- [EXERCISE INPUT]:
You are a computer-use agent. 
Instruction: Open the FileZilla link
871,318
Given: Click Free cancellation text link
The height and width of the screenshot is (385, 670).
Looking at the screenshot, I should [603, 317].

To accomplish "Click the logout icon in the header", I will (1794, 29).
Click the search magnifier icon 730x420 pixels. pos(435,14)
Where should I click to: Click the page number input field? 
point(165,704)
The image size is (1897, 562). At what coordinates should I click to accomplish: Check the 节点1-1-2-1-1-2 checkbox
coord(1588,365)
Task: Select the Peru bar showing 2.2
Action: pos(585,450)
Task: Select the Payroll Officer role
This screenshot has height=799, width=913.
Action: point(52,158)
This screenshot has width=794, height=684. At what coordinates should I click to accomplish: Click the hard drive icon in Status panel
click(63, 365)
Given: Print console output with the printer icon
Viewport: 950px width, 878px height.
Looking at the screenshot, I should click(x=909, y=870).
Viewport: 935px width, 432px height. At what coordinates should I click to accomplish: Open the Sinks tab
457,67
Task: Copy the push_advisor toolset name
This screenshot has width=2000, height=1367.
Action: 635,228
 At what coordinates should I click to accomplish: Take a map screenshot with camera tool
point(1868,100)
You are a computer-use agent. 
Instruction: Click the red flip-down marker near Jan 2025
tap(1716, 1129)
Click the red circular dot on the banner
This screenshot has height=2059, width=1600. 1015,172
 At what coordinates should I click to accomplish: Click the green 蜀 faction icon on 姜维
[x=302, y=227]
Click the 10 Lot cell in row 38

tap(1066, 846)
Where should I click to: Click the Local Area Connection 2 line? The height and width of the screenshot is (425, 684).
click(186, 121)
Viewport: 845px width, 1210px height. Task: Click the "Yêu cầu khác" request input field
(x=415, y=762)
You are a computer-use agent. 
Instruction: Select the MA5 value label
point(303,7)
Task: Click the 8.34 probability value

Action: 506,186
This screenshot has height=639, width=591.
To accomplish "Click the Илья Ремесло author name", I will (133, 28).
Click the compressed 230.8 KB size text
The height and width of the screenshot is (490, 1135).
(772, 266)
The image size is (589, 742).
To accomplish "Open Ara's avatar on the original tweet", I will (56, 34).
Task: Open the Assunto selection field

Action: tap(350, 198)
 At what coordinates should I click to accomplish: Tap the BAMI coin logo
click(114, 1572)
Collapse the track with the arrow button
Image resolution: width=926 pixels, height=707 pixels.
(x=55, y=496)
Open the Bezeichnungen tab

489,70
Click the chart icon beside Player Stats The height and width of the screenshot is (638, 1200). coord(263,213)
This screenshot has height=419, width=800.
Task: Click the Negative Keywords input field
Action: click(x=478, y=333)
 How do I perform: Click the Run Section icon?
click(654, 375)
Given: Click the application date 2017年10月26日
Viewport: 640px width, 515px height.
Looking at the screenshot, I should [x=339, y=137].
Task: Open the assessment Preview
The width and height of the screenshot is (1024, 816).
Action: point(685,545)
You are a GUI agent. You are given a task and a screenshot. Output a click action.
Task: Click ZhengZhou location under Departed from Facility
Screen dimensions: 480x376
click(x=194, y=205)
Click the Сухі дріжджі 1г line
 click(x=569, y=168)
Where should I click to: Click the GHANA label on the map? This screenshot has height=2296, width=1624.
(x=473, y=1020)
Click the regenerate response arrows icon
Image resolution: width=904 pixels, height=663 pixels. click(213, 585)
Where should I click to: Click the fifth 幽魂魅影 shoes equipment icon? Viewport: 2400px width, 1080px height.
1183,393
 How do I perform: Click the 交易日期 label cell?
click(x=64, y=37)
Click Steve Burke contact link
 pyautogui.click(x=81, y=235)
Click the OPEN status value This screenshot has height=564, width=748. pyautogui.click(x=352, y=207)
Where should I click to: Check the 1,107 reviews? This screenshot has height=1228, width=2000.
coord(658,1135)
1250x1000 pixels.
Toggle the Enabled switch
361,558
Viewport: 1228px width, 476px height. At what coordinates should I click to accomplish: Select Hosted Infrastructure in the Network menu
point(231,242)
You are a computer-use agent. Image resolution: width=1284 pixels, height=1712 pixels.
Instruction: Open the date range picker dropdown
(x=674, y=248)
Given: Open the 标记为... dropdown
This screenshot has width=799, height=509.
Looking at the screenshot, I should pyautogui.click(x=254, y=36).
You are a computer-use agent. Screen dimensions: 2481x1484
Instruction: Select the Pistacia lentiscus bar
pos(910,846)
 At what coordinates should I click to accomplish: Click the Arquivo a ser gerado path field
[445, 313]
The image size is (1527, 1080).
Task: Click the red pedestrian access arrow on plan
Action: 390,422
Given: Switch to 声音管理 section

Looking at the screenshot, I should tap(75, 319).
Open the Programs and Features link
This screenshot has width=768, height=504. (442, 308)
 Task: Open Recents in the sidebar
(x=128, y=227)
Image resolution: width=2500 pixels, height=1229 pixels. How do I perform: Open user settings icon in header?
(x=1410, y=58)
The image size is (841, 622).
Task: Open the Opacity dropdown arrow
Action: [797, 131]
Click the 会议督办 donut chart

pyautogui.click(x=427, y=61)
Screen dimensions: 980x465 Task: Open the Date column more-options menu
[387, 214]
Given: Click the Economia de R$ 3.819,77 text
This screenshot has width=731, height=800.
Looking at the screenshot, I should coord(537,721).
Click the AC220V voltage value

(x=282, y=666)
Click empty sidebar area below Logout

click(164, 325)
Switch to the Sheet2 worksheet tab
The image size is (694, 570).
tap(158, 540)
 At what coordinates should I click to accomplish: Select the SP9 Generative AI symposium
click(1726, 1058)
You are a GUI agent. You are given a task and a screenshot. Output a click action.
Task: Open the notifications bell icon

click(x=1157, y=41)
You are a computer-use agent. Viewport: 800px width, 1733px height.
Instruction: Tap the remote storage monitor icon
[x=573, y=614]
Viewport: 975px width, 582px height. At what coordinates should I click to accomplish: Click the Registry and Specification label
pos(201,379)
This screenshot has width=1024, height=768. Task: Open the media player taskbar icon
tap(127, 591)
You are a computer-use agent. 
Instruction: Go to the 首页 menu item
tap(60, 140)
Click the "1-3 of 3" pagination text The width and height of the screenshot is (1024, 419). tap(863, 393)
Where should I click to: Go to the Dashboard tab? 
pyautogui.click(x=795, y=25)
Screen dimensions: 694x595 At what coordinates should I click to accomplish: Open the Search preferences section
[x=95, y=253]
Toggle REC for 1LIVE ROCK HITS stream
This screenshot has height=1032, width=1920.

- [STATED EXERCISE]: Copy out the listing word for word, from the line with "At what coordinates should I click to accomplish: Take" to the line with "Action: tap(350, 198)", and include both of those lines.

- [SOLUTION TO THE EXERCISE]:
 At what coordinates should I click to accomplish: Take a map screenshot with camera tool
point(1868,100)
You are a computer-use agent. 
Instruction: Click the red flip-down marker near Jan 2025
tap(1716, 1129)
Click the red circular dot on the banner
This screenshot has height=2059, width=1600. 1015,172
 At what coordinates should I click to accomplish: Click the green 蜀 faction icon on 姜维
[x=302, y=227]
Click the 10 Lot cell in row 38

tap(1066, 846)
Where should I click to: Click the Local Area Connection 2 line? The height and width of the screenshot is (425, 684).
click(186, 121)
Viewport: 845px width, 1210px height. Task: Click the "Yêu cầu khác" request input field
(x=415, y=762)
You are a computer-use agent. 
Instruction: Select the MA5 value label
point(303,7)
Task: Click the 8.34 probability value

Action: 506,186
This screenshot has height=639, width=591.
To accomplish "Click the Илья Ремесло author name", I will (133, 28).
Click the compressed 230.8 KB size text
The height and width of the screenshot is (490, 1135).
(772, 266)
The image size is (589, 742).
To accomplish "Open Ara's avatar on the original tweet", I will (56, 34).
Task: Open the Assunto selection field

Action: tap(350, 198)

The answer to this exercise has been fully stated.